## Your goal
From the listing below, copy only the lines from the line that contains "Punch (145, 2525)" to the line that contains "Recent Post (117, 2151)", counting those two lines as part of the copy.

START Data records

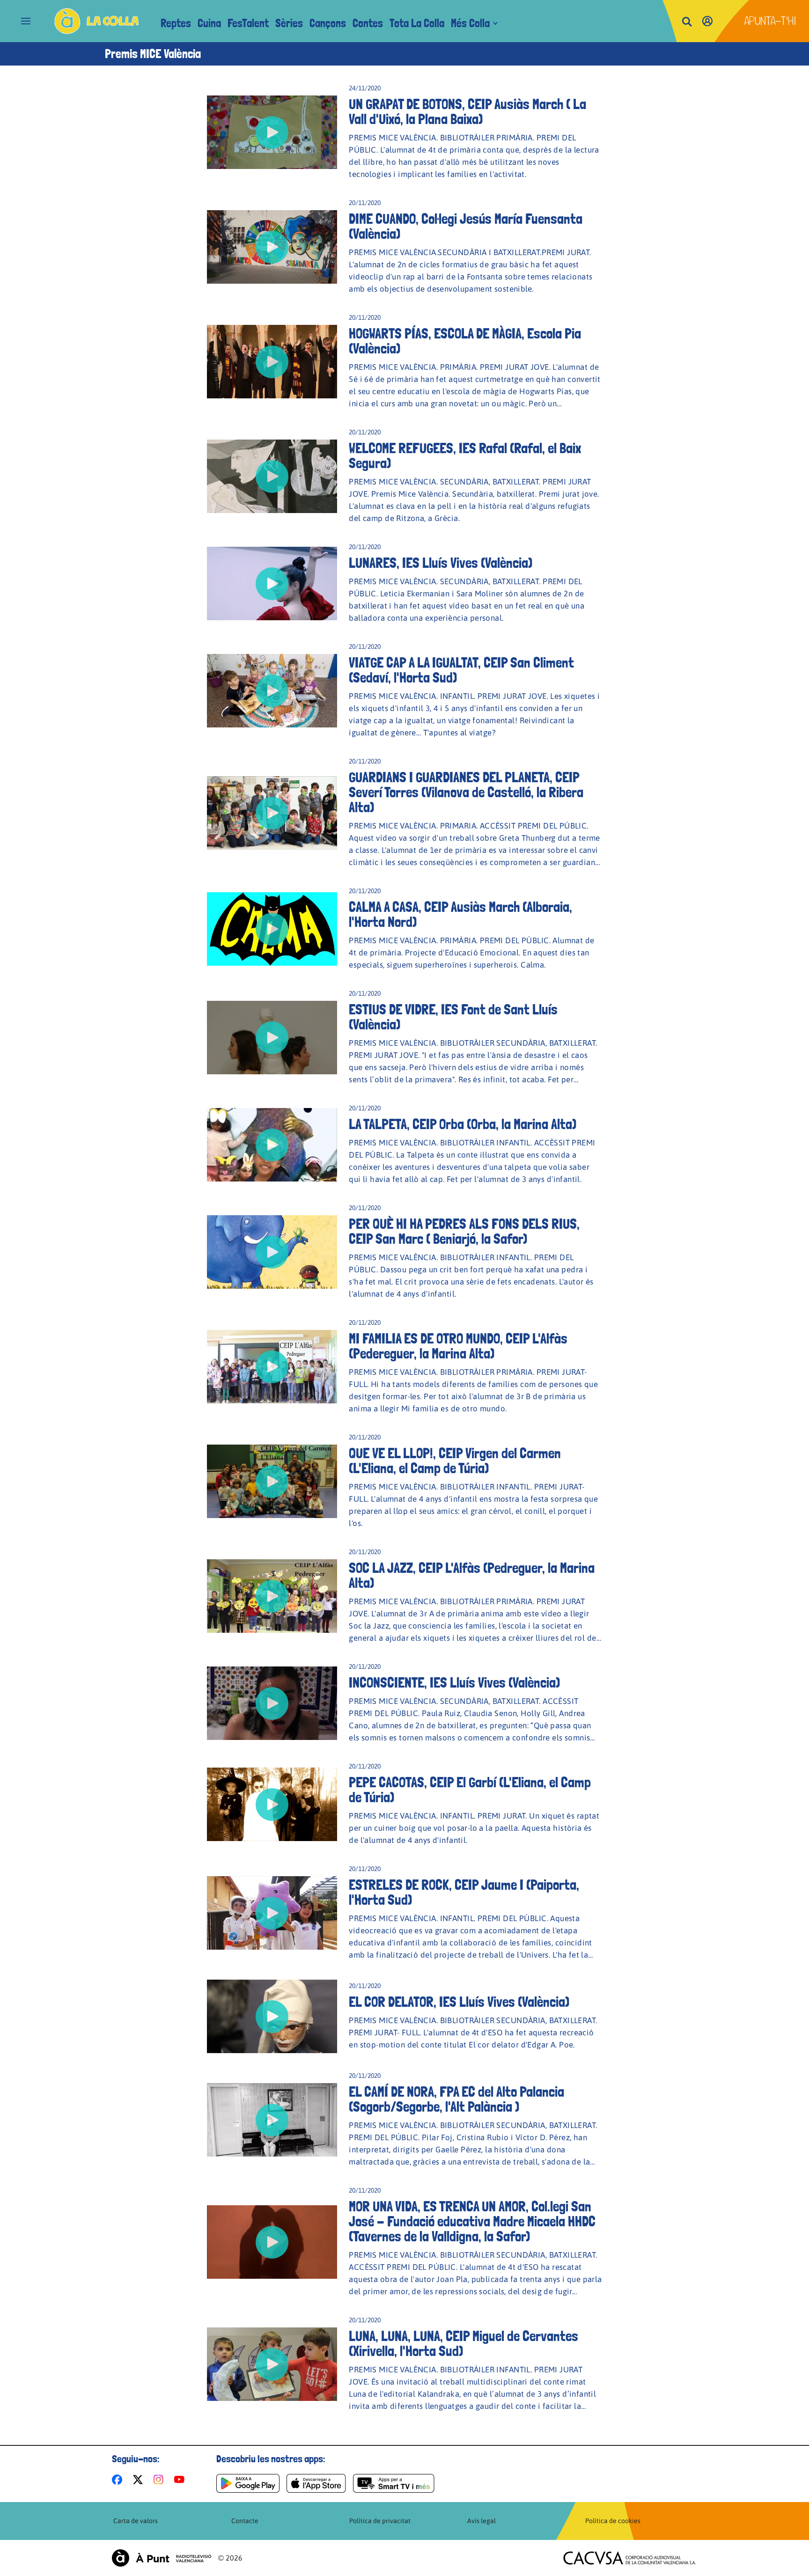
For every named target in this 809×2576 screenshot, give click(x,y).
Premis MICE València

END Data records
START Data records

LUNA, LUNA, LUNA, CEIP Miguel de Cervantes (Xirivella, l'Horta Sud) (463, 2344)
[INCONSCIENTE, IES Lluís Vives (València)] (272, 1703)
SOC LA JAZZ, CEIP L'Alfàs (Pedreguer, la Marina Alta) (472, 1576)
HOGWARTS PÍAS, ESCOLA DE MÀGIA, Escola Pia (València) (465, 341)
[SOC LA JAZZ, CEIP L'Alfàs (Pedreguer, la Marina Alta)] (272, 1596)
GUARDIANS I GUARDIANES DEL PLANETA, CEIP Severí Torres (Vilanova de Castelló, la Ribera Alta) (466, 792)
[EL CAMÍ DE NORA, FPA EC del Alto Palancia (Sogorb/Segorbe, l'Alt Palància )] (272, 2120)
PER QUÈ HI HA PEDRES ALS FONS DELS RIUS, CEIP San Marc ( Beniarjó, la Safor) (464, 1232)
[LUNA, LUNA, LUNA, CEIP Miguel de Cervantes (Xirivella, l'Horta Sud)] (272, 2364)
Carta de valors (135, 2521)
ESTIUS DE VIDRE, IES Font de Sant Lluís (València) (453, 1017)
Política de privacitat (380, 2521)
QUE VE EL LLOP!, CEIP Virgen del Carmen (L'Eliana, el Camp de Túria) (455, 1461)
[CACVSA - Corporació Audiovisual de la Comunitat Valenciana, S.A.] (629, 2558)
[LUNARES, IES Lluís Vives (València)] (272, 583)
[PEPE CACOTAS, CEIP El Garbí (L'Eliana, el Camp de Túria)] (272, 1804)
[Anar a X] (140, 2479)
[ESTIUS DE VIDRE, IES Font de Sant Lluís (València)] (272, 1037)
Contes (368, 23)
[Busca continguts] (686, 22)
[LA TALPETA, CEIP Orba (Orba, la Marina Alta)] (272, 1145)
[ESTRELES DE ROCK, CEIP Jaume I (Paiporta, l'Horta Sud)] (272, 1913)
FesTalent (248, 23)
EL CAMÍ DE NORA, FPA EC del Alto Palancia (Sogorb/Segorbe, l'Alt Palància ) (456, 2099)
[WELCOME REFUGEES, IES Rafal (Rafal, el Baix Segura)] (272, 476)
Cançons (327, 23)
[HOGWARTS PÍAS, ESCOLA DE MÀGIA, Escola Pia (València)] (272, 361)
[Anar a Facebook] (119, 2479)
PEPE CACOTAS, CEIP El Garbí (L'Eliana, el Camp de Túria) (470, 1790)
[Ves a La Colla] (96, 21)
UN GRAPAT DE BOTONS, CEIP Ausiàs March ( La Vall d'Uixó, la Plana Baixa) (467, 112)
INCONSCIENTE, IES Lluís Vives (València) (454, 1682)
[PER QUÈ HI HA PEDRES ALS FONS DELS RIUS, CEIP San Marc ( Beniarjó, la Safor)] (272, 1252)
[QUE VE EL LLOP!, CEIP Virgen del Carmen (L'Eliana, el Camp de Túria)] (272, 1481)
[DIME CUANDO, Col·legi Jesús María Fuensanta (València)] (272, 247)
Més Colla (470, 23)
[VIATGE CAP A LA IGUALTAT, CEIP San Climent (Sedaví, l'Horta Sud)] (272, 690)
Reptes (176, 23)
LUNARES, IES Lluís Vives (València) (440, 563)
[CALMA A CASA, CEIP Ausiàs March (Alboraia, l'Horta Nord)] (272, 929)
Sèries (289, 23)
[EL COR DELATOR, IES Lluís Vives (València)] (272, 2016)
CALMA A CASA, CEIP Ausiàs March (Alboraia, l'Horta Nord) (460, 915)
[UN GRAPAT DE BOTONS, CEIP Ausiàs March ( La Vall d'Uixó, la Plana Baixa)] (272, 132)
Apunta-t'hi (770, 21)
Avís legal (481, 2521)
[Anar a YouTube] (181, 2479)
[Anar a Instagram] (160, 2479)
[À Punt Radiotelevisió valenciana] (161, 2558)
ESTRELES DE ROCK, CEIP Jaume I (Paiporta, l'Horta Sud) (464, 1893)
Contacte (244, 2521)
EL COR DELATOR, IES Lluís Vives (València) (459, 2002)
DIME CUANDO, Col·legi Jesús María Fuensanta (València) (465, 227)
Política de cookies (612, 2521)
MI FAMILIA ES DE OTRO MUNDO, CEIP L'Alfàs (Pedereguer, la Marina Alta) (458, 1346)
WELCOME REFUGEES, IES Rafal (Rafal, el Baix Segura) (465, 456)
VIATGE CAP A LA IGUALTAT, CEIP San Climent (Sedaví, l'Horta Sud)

END Data records
START Data records

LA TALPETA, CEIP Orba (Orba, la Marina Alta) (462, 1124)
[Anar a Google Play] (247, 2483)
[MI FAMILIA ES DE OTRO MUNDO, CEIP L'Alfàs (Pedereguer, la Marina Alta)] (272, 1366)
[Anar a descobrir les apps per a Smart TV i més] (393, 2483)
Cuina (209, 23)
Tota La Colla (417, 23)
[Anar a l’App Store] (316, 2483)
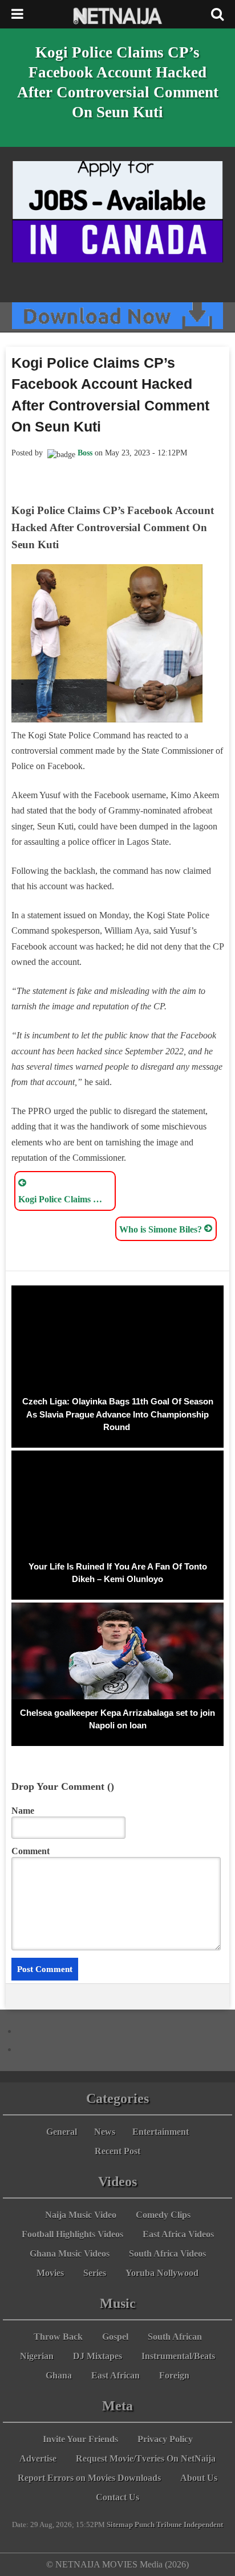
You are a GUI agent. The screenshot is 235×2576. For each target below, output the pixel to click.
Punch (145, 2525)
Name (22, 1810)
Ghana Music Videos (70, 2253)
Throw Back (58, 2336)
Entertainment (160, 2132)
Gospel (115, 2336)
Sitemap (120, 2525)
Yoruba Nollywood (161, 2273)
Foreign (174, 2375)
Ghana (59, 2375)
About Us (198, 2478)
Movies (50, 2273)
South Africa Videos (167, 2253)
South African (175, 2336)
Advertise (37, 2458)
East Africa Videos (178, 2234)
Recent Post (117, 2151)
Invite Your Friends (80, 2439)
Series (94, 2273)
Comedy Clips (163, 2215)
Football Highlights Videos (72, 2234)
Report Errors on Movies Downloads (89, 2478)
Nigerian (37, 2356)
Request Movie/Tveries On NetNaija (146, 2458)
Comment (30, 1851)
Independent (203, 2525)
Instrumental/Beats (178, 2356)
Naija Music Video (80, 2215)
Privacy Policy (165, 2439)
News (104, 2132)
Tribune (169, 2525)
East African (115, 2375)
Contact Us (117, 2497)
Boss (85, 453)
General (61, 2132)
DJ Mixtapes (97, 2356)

END Data records

## Solution for this problem
Punch (145, 2525)
Name (22, 1810)
Ghana Music Videos (70, 2253)
Throw Back (58, 2336)
Entertainment (160, 2132)
Gospel (115, 2336)
Sitemap (120, 2525)
Yoruba Nollywood (161, 2273)
Foreign (174, 2375)
Ghana (59, 2375)
About Us (198, 2478)
Movies (50, 2273)
South Africa Videos (167, 2253)
South African (175, 2336)
Advertise (37, 2458)
East Africa Videos (178, 2234)
Recent Post (117, 2151)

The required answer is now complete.